Math Placement: A Tale of Two Districts

Math placement involves assigning students to a math class that best aligns with their skills and current knowledge. The default placement is grade level: 8th grade students take 8th grade math. But at every school, some students have advanced beyond their peers while others suffer from significant deficiencies. To meet the needs of both groups, schools offer accelerated classes and intervention classes. Accelerated classes are usually a year or so ahead of grade level and take the place of the regular math class. Intervention classes are usually taken in addition to regular math and worked into students’ schedules as an elective.

I’ve taught math classes, including 7th grade accelerated math, regular 8th grade math, 8th grade math intervention, and 9th grade algebra to 8th graders, in two different districts with two very different means of math placement.

In the first district, if standard district policies for advanced middle school math placement exist, they are little known and rarely followed. At my former middle school in the district, the selection process relied more than anything on teachers’ recommendations. And each teacher could decide for themselves how they weighed grades, standardized tests, even behavior, in choosing students for advanced classes.

To identify students for intervention classes, the district identifies students in each grade level who are within two or three correct answers of achieving the next higher proficiency level on the state standardized test. The selected students have an elective they’ve chosen replaced with math intervention for the rest of the year. As a teacher I was never asked which students I thought could benefit from interventions, and parents weren’t consulted until after the fact. As I wrote in Striking Out With Math Interventions:

[It] appears a pretty cynical way to select students for intervention: If we could just get them over the proficiency hump, our school’s letter grade would go up. That will help my school and district. Plus, higher scores improve my evaluation and increase my performance pay, and that helps me. But how does it advance the interest of the students? All-in-all, it smells like a thinly-veiled attempt to use students as tools to promote adults’ self-interests.

The second district uses five data points to determine a student’s math placement: the end of semester and end of year scores on district-wide finals, the end of semester and end of year overall math grades, and teacher recommendation. Students achieving above a district wide standard on four of the five data points move into an advanced class the next year. Scores on state standardized tests are not considered.

For placing students in math interventions, counselors, administrators, and grade level teachers meet at the beginning of the year to identify which children would best benefit. Decisions are based on the previous year’s work (including state tests), current teacher’s input, and parent support. The intervention classes start with five students who meet on Monday and Tuesday and five who meet on Thursday and Friday (those numbers can grow to 10, as student need is demonstrated). Only on those days do they miss their elective. As we near the end of the quarter at my school, we’re determining which students could benefit by staying in interventions, which are ready to exit, and which new students might benefit from a quarter of interventions.

At my previous school in the first district we had something over 400 middle school students and struggled to fill one algebra class and one accelerated class each in 6th and 7th grade math. If I remember correctly, we had two interventions classes at each grade level.

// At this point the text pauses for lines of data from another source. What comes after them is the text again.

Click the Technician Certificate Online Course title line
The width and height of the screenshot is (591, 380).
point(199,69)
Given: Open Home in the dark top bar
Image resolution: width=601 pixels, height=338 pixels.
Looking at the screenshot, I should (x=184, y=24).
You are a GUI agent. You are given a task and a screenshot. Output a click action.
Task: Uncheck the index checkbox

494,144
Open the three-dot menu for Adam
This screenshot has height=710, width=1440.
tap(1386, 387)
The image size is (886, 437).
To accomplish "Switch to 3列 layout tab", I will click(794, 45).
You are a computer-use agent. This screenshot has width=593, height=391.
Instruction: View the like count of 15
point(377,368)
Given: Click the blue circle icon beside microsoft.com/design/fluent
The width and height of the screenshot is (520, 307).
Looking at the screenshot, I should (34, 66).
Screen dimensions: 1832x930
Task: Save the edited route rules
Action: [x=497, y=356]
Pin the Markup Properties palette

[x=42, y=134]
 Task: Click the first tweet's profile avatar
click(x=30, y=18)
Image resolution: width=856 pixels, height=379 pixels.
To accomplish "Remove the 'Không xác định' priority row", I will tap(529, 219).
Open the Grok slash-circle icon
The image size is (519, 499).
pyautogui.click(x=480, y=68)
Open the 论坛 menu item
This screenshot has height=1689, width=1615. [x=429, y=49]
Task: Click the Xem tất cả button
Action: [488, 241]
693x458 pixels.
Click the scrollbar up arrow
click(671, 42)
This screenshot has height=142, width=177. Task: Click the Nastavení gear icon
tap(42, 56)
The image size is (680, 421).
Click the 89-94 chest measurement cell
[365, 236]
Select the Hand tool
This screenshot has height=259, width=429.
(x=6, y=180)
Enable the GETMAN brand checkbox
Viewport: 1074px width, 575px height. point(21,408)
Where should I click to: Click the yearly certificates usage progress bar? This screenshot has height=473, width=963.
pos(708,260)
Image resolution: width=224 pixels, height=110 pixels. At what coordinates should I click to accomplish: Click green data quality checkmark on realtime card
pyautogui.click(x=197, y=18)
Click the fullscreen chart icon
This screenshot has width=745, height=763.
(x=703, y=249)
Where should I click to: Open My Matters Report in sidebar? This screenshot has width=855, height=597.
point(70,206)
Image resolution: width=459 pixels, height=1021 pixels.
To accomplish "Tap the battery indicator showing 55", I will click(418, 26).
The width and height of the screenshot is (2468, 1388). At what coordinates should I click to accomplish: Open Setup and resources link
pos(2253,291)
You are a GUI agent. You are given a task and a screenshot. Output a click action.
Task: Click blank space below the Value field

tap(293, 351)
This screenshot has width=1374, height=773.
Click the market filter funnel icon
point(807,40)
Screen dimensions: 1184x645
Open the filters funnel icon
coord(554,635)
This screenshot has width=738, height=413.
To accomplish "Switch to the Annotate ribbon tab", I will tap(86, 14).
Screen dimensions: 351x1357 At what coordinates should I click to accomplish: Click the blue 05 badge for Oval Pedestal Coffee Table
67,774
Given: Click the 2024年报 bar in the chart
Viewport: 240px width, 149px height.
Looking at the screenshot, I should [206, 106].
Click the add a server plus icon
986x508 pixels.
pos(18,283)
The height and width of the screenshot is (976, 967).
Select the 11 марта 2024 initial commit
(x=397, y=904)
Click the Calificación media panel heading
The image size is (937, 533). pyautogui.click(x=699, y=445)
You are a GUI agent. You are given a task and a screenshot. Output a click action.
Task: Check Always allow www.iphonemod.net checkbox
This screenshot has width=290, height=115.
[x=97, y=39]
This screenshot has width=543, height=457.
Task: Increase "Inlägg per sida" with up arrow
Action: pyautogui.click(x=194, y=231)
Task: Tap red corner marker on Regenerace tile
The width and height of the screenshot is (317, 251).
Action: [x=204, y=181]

At my new middle school in the second district we have something over 600 students and have filled one 6th grade accelerated class, two 7th grade accelerated classes, two 9th grade algebra classes, one 10th grade geometry class, and six 8th graders are transported to the high school every day for 11th grade algebra 2. One on my 7th grade advanced classed has one 5th grader, twenty-one 6th graders, and one 7th grader. It might be the most intellectually stimulated (and simulating) group of children I’ve ever worked with. (My other 7 accel class with mostly 7th graders might be a close second.) We have one intervention class at each grade level.

The goal of any district is to equip its students with the math knowledge they’ll need for the next year. Effective policies for determining what math level students should be in this year is a huge step toward reaching that goal. At least one district has figured out how to do that.


Sandy Merz

I grew up in Silver City, New Mexico and went the University of New Mexico, earning a Bachelor of Science degree in Geology. After working for the U.S. Geological Survey in remote regions of western New Mexico, I moved to Tucson to attend graduate school at the University of Arizona, earning a Master of Science degree in Hydrogeology. While working as an intern hydrologist for a local county agency, I started doing volunteer work that involved making presentations in schools. At that moment I knew teaching was the path to follow. It must have been a good decision because I’m still on the path after thirty-two years. My teaching certificates are in math and science and I am a National Board Certified Teacher in Career and Technical Education. After teaching engineering and math and elective classes at the same school in downtown Tucson my whole career, I’ve moved to a different middle school and district on the edge of town to teach math. In addition to full time teaching, I am actively involved in the teacher leadership movement by facilitating National Board candidates, blogging for Stories from School Arizona, and serving on the Arizona K12 Center’s TeacherSolutions team. In January 2017, Raytheon Missile System named me a Leader in Education and I’m a former Arizona Hope Street Fellow.